The primer also highlights a risk to business from the avalanche of new climate-related regulation and the possible implications for the transition to a low-carbon economy. “Changes in regulation are gathering momentum such that the likelihood of a disorderly and disruptive transition increases.”

Increasingly, many who are dis-satisfied with progress in this area are turning to law, using new legislation and regulations and legally-binding commitments signed by governments. Unthinkable a few years ago, “litigation challenging companies’ contributions to climate change is becoming a reality in many countries”.

Vital role of non-execs

The primer added: “Challenges to the actions – and inactions – of companies and their directors are starting to emerge,” citing the judgment in the Netherlands on May 26 2021, ordering Royal Dutch Shell reduce its CO2 emissions by 45% from 2019 levels by the end of 2030.”

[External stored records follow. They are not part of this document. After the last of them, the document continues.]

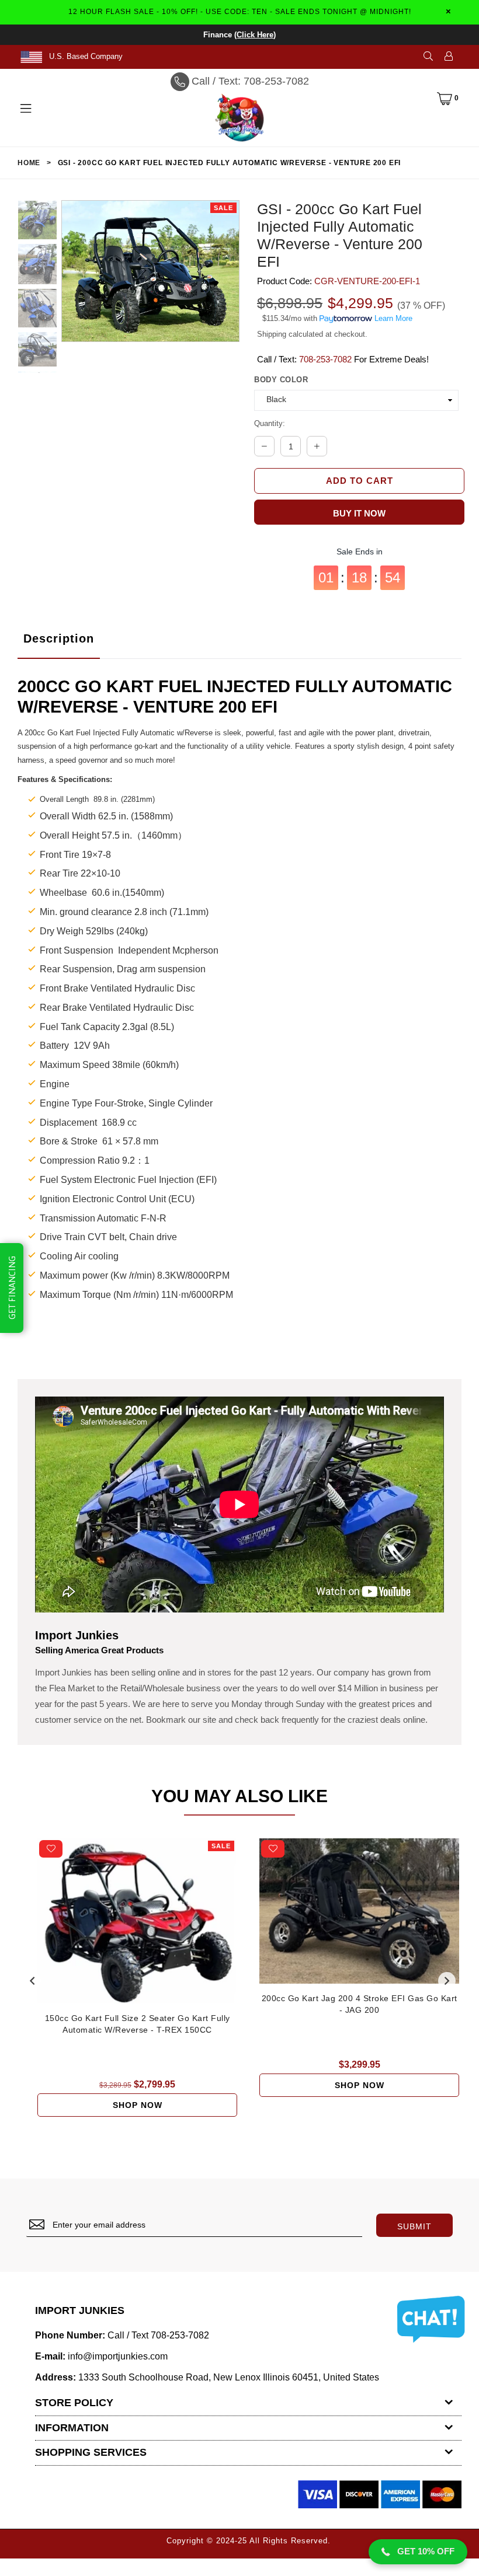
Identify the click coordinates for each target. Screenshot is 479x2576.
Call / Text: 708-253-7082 (250, 81)
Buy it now (359, 513)
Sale (223, 207)
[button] (418, 2551)
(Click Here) (255, 34)
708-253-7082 (325, 359)
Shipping (271, 334)
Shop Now (137, 2105)
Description (58, 638)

Nor is it only companies as corporate entities that face possible lawsuits. “Where directors fail to meet the standards of good governance, they may be exposed to litigation risks themselves.”

The primer noted the intention of the environmental NGO ClientEarth to lodge a claim against the board of Shell under Section 172 of the Companies Act of 2006. In this, ClientEarth alleges Shell “has failed in its duties to act in the best interests of the of the company and to act with due scare, skill and diligence by failing to develop and implement a climate strategy that aligns with the Paris Agreement goals, increasing its risk of stranded assets and having to make write-downs (due to both physical and transition risks)”.

Peter Swabey, Policy and Research Director at the Chartered Governance Institute, said the emphasis on engaging with non-executive directors was an “enormously important part of the approach”. Such directors ought not to be managing the companies, he said, but “sticking their noses in” to hold the executive to account and ensure appropriate climate policies were in place.